También el comercio “en línea” conlleva un rosario interminable de construcciones logísticas, antes de llegar a nuestras casas. Aunque no seamos conscientes, cada paquete que Amazon reparte en el área de Barcelona llega desde un almacén logístico en el Prat, con una superficies de 150.000 metros cuadrados construidos. Aún así, es tan sólo uno mas de los 175 centros que la misma compañía tiene repartidos por los cuatro continentes.

Por no hablar de la llamada “construcción informal” que crece espontáneamente en muchos lugares, donde se va concentrando la población desplazada por el desorden rural y la violencia.

El mundo se construye con desenfreno mientras los arquitectos miramos hacia otro lado, reconfortados al pensar que todo eso no nos concierne pues es sólo chatarra y no arquitectura.

¿Pero qué otra cosa podemos hacer?¿Acaso es posible cambiar el curso de la realidad cuando nos supera?

Comprenderán que yo no tenga una teoría del todo, porque hace falta una amplia discusión sobre las ideas antes de poder asentarlas.

A pesar de ello, quiero creer que en
este momento existen bastantes criterios con los que muchos de nosotros aceptaríamos alinearnos.

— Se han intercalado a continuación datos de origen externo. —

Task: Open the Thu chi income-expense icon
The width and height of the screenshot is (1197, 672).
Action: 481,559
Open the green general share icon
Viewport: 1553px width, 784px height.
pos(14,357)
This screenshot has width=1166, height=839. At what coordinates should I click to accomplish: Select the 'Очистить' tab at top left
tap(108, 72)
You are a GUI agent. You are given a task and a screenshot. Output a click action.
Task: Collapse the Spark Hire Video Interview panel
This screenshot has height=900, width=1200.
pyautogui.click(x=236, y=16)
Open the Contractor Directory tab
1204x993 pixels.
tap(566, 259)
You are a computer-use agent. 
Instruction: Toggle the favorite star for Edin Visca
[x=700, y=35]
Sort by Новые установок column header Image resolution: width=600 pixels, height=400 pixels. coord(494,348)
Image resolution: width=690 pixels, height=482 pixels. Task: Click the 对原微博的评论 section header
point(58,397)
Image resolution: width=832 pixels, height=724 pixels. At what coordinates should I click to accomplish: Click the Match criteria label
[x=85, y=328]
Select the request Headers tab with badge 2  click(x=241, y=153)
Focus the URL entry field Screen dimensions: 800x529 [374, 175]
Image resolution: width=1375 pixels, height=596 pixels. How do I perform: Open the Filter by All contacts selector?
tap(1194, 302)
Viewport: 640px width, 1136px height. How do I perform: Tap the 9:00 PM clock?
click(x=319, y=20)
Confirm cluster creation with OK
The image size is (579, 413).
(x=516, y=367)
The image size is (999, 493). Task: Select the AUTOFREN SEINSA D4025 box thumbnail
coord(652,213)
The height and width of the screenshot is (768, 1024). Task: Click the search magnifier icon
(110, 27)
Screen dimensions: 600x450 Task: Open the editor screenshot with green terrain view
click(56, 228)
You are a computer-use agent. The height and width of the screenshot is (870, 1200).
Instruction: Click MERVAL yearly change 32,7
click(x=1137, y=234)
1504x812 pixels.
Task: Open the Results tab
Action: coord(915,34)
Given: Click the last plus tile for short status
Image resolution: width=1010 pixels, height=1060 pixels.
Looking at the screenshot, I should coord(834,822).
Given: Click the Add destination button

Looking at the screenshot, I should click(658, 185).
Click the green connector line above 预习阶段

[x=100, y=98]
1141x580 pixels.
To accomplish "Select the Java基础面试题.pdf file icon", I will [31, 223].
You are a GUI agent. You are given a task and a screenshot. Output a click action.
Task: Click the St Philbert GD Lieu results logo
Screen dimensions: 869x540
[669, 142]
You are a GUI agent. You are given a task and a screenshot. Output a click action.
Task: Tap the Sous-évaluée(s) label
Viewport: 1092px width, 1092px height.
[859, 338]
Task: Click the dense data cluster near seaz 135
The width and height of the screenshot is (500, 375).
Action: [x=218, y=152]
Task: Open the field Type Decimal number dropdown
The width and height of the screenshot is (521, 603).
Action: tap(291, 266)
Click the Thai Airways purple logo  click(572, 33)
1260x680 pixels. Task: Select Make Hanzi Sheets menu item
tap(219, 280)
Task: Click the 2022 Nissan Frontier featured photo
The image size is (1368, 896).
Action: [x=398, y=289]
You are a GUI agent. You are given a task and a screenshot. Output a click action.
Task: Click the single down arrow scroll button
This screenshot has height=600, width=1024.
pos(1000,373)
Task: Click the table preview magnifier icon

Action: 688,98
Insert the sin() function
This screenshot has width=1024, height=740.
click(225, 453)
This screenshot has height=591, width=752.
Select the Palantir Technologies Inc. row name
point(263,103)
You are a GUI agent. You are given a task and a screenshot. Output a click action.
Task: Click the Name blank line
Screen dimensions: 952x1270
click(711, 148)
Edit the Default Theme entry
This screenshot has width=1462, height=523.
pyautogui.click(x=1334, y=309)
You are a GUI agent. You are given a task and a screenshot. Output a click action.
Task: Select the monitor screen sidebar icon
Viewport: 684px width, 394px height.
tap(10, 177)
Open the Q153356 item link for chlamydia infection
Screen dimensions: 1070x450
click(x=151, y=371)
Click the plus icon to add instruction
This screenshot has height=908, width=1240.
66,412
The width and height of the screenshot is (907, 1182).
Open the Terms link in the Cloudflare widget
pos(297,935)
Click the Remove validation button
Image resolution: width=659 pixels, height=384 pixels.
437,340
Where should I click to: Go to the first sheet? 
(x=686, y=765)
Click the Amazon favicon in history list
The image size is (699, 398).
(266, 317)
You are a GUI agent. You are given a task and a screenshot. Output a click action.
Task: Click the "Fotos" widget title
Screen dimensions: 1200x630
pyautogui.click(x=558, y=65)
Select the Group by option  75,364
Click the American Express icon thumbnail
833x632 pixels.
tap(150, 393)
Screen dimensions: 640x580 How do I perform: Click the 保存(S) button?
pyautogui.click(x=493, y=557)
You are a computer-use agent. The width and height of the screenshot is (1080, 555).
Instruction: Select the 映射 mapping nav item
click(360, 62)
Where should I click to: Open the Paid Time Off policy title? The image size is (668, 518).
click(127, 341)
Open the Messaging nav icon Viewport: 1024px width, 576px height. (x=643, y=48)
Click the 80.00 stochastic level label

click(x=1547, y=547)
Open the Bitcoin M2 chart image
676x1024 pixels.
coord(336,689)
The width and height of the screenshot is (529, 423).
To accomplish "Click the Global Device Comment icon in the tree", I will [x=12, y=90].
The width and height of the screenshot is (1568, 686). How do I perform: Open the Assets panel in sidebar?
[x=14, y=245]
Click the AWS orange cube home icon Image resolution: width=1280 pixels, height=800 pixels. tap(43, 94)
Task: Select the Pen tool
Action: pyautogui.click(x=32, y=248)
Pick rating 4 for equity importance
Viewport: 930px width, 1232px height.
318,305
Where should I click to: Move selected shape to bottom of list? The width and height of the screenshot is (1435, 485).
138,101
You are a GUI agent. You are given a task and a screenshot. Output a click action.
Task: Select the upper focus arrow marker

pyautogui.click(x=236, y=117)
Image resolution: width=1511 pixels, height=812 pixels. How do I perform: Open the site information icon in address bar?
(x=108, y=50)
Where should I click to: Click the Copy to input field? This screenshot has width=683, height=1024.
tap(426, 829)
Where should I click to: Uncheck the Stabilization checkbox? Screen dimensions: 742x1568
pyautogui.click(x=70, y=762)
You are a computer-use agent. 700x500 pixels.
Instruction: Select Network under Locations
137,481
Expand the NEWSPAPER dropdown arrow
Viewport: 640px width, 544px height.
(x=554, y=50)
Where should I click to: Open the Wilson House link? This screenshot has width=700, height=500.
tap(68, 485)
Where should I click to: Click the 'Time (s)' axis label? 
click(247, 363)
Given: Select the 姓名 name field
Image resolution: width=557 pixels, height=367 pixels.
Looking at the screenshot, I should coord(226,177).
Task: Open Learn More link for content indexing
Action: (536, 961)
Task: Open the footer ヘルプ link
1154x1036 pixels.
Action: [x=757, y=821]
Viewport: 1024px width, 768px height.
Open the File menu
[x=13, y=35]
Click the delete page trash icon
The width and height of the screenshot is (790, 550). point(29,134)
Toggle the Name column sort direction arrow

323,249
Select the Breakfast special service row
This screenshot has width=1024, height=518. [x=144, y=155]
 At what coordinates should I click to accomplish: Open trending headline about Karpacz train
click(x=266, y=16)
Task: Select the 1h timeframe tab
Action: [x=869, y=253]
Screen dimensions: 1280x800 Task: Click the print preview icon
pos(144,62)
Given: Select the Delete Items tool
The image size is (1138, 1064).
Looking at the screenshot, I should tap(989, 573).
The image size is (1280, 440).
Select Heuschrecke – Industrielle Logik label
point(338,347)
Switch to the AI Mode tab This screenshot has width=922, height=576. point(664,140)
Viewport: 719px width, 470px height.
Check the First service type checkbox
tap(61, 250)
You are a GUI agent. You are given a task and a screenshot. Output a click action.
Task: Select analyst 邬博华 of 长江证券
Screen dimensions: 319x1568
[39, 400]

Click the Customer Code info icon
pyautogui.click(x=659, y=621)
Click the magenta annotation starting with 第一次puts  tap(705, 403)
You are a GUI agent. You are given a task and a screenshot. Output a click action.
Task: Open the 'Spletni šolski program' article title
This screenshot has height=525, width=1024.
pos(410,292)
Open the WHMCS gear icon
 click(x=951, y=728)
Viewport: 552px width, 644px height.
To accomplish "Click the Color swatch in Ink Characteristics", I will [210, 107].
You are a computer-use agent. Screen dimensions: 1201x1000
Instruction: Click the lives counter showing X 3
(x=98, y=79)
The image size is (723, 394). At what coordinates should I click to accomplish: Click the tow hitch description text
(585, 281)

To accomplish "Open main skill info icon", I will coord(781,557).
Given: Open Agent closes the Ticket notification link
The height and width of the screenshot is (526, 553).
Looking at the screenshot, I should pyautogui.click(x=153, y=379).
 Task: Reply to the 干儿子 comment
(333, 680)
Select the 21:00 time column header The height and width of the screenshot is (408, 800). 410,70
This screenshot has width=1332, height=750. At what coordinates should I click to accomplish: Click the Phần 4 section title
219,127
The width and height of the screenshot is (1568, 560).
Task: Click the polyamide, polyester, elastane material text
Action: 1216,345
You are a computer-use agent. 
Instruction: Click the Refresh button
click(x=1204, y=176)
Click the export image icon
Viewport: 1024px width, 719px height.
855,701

Una confianza en la eficiencia objetiva de las infraestructuras, considerando la edificación como un proceso ilustrado.

El valor que podrían atesorar los edificios al ser considerados como bancos de materiales y no como formas terminadas.

Construir con una lógica ecológica bajo el referente de la naturaleza, considerando la arquitectura como parte de la biosfera.

Sinceramente, creo que la construcción no es un mal inevitable sino que puede ser beneficioso para el medio sociocultural y natural en el que se inscribe, como tantas veces ocurrió en el pasado cada vez que la arquitectura asimiló el paradigma de su tiempo. ¿Puede ser que estemos buscando nuestro propio “gótico del futuro”?

En último término, la arquitectura no es un fin en sí misma sino un poderoso instrumento para transformar la realidad. Llegado el momento, conformará un lenguaje bello y que todos comprendamos, para expresar ese referente nuevo que nos identificará en el tiempo. Hace falta optimismo y un poco de autoestima para pensar que existe algún modo de construir un mundo mejor y que merece la pena explorarlo.

Cuando veamos que la arquitectura sale de su bucle y toma una dirección, entonces sabremos que por fin ha vuelto la política razonable.